The period after Christmas can be a depressing time as there is very little to look forward to apart from bad weather and the increasing cost of the weekly shop. Thankfully the BBC has provided some escapism in the form of the second series of Death in Paradise. The show stars Ben Miller as DI Richard Poole a straight-laced British detective who in series one ended up on the fictional Caribbean island of Saint-Marie following the death of another policeman. After deciding to stay on the island series two sees Poole with his feet firmly under the desk, even if he still insists on wearing a suit in the baking sunshine, as he investigates more murders on this small island which is on its way to having the same sort of body count as Midsomer.
As well as the obvious Midsomer comparison there is something very Agatha Christie about Death in Paradise as it often features rich people who live in grand houses being bumped off just before they can deliver a big announcement. This week’s example is plantation owner Roger Seymour who gathers together members of his family for said announcement however before he can say anything he is found with a huge knife sticking out of the back of his neck. It’s not long before Poole and his attractive DS Camille Bordey are on their way to the plantation and shockingly discover that everybody has a motive. For example his young lover Kim Neville would possibly want to off him after he changed his will to leave everything in her name however she denies this as she claims his big announcement was that they were to be married. Roger’s nephew Alex had also got into several rows with his uncle about his running of the plantation which had been in their family for generations. Then there’s Roger’s ex-wife Nicole, gloriously played by Stephanie Beacham, who would possibly want revenge for ending their long marriage to be with his much young new love. Poole also discovers that the majority of Seymour’s staff hated the way he ran the plantation with the exception of Louis a young man who was also invited to the dinner that never happened. The murder is also significant as the Seymour plantation is famous on Saint-Marie as it was the place where fifty slaves went missing never to be seen again. In addition the plantation has caused controversy in the past after several of their workers have died while using their machinery and one of these deaths could in some way be a motive for Roger’s death. Of course by the end of the episode Poole has not only solved Seymour’s murder, by doing the classic detective trick of gathering the suspects together, but has also revealed how the original slaves escaped and why the Neville’s staff members considered them to be devils.

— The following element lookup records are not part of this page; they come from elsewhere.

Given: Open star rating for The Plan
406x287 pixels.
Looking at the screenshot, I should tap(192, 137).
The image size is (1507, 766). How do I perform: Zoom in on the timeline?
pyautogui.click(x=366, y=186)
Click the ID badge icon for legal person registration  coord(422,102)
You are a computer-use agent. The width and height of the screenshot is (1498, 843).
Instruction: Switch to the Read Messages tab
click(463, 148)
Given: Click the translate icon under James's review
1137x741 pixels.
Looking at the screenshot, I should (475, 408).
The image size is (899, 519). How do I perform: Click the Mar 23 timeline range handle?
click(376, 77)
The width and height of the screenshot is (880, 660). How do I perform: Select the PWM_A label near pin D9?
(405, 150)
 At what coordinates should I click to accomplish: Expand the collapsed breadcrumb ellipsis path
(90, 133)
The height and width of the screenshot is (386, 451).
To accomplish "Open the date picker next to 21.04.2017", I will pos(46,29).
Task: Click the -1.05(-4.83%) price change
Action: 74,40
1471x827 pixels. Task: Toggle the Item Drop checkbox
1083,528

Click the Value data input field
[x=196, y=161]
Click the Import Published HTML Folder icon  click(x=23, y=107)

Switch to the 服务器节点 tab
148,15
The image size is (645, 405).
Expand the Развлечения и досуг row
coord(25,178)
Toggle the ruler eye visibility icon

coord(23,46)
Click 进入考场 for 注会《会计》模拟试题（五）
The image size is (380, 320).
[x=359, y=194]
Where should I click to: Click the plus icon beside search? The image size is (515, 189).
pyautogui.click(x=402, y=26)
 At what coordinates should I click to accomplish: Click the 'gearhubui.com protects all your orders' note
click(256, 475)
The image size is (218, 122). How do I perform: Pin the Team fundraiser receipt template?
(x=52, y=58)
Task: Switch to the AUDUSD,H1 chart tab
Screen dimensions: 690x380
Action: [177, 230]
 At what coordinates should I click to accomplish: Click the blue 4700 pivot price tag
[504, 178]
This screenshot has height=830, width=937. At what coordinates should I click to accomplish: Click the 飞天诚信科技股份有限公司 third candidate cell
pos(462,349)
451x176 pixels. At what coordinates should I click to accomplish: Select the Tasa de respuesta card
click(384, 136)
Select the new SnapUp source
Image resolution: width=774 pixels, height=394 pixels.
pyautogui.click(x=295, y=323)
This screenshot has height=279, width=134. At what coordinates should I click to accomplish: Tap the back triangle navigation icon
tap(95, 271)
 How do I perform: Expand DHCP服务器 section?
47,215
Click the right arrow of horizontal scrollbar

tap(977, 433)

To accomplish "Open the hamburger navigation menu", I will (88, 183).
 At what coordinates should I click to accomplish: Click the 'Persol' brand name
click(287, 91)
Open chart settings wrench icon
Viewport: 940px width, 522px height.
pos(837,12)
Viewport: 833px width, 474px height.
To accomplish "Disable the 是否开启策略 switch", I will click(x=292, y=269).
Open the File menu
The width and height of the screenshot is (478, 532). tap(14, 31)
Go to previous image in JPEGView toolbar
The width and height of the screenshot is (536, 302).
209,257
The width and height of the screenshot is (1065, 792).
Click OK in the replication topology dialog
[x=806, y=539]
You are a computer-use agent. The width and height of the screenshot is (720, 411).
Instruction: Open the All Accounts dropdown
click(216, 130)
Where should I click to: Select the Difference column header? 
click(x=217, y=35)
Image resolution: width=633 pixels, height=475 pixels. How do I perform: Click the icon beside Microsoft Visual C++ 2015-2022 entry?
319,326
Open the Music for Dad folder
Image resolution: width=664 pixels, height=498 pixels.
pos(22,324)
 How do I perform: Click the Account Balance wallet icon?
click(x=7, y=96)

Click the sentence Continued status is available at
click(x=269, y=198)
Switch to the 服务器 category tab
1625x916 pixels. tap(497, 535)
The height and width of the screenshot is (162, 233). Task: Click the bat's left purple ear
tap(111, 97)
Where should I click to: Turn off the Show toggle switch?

Running alongside the murder story is Poole’s further integration into life on Saint-Marie and Camille’s attempt to get him to embrace the culture. This is represented by the island celebrating an ancient voodoo Goddess of Love which for Camille means tolerating a blind date set up for her by her mother. The story surrounding this festival is fairly slight however to me it suggests that the writers are planning to add a romantic angle to the relationship between Camille and Poole which I personally think is a bit of a mistake as it would spoil their chemistry. However it does seem that this is the direction they are going after Camille is slightly upset that Poole isn’t her mystery date but is simply doing her mother a favour.
There’s no doubting the fact that Death in Paradise is incredibly formulaic with the central murder mystery not being incredibly original. I don’t think that’s the point of Death in Paradise though instead it is meant to be a bit of escapism for those trying to escape their winter blues and bury themselves in a traditional mystery programme. Indeed the biggest selling point is the Caribbean scenery with the programme being shot on location in Guadeloupe which in turns means that some big name actors pop up in supporting roles in order to get a working holiday. Here those actors include Stephanie Beacham and Silent Witness’ Tom Ward who are able to inject a bit of personality into their roles of Nicole and Alex respectively. The star of the show though is definitely Ben Miller, who as Richard Poole is the quintessential Brit abroad down to the fact that he still won’t unbutton his suit. The only part of this series I’m not sure about is Poole’s potential romance with Camille which would spoil their platonic relationship which I feel is one of the series’ strengths. Of the rest of the cast I think Sara Martins is the perfect choice for the strong Camille who is great at her job but doesn’t have much luck in the love department.
It’s easy to be sniffy about a programme like Death in Paradise with its clichéd characters and traditional murder mystery storyline however I find it to be likeable comfort TV and it never claims to be anything more. The performances from Miller and Martins keep things ticking along nicely while the fact that this is a murder mystery shows means that audiences don’t have to watch every episode to keep up with the stories. Obviously the Sunkist scenery is another big plus and overall Death in Paradise gives everybody a chance to escape the horrible British winter and instead watch an entertaining mystery set on a beautiful Caribbean island.